Legal-hiring organizations generally seek to maintain a diverse group of attorneys; this creates an environment in which the free exchange of ideas and viewpoints can flourish. It also provides a rich experience for both employees and clients. In an effort to help provide this diversity, our search consultants actively recruit minority candidates during our screening process. We do not shy away from stating that ethnicity is a factor that we consider, in conjunction with other, more typical background information, when choosing which candidates we would like to represent.
We also consider unique and challenging personal experiences a candidate has faced. Did the candidate confront and surmount life's difficulties with grace, courage, and effectiveness? Is this a candidate that shows compassion and concern for the welfare of those around him/her? Factors like these help us to assess a candidate's ability to be both objective and responsive to the needs of a diverse client base. They can enhance the chances for both minority and non-minority candidates.

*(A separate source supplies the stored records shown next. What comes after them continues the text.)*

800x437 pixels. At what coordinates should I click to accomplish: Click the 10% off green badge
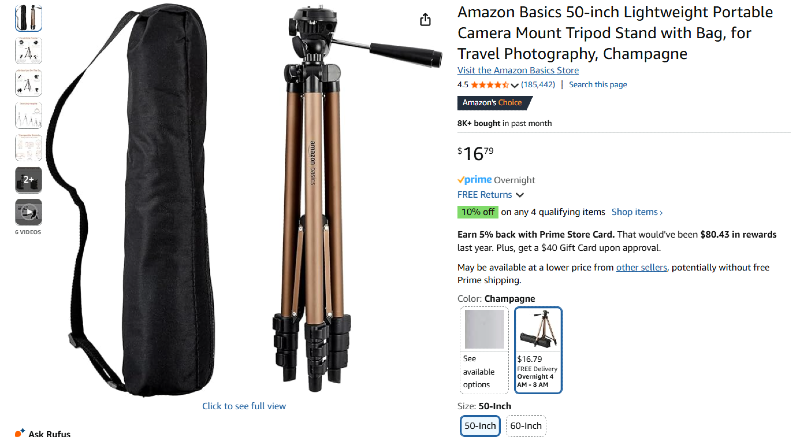(477, 212)
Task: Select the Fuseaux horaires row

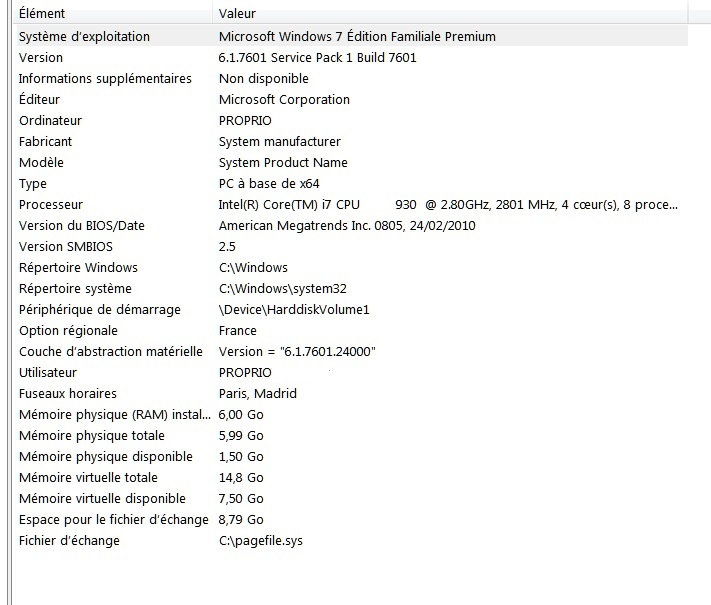Action: pyautogui.click(x=68, y=394)
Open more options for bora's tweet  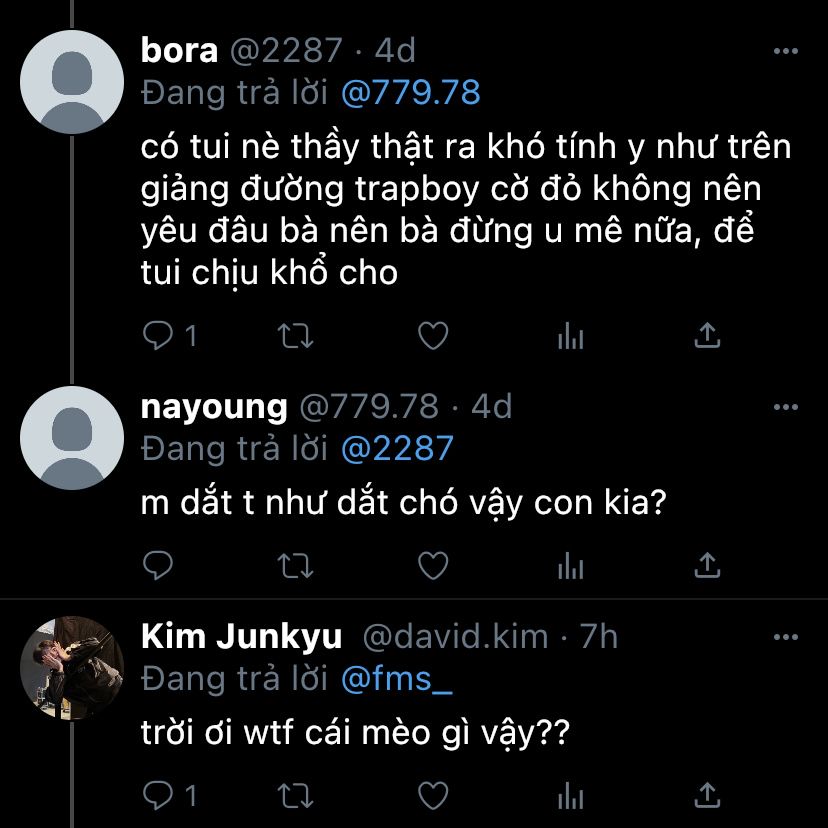[x=787, y=49]
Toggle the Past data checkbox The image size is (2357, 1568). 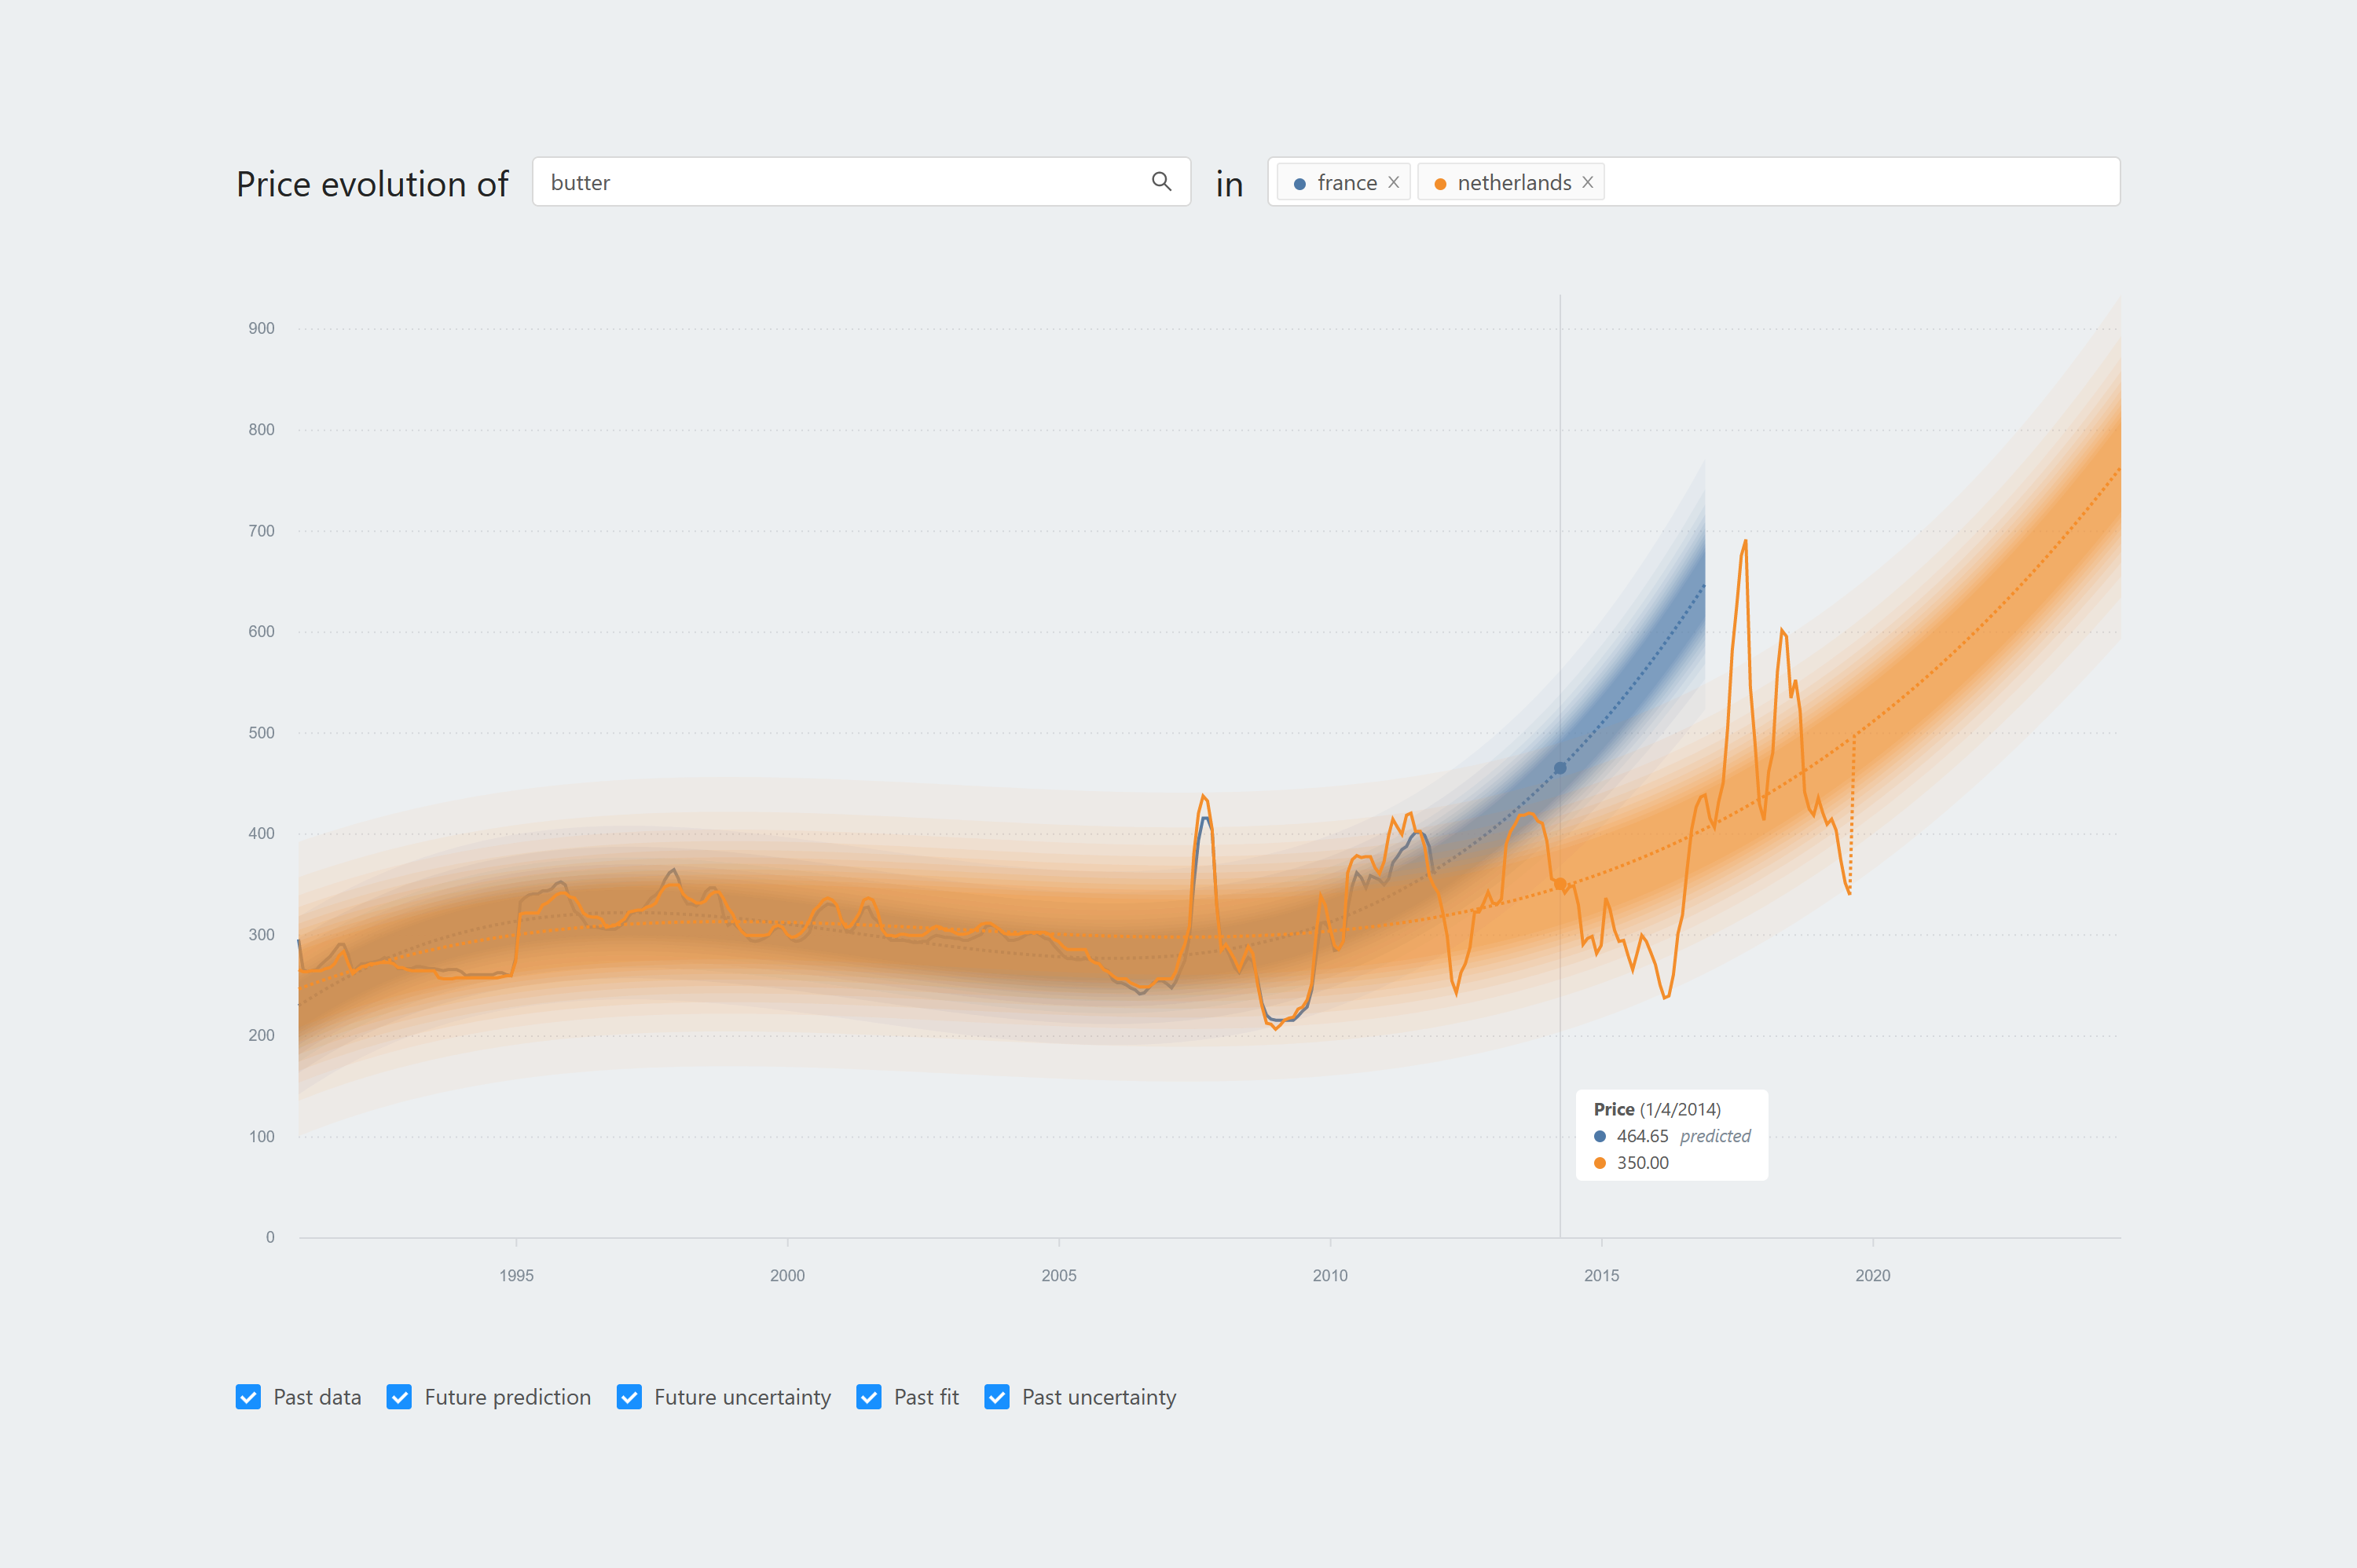click(x=248, y=1397)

We should add that the failure to respond with vigor and effectiveness to opportunities created by affluence or sacrifice on the part of one's family or other benefactors is viewed negatively in the assessment. We continue to believe that this policy is right for both the institutions we serve and consistent with current and controlling legal mandates, which we intend to fully respect and follow.
Our multilayered approach often requires the legal-hiring organizations we serve to look "beneath the surface" so that they can see the considerable thought and analysis that have gone into presenting a specific candidate to them. Obviously, the name of the law school attended, the grades earned during law school, and the quality of each candidate's past legal experiences are the primary determinants we use when deciding if we want to present a particular candidate to you. Unless an applicant has good "paper qualifications," the chances are rather slim that we will choose to work with him/her.
However, we should add that each year, we choose to work with some applicants whose "paper qualifications" are a bit below those frequently presented by attorneys seeking jobs with top-tier law firms. We do this because these applicants have other truly impressive credentials.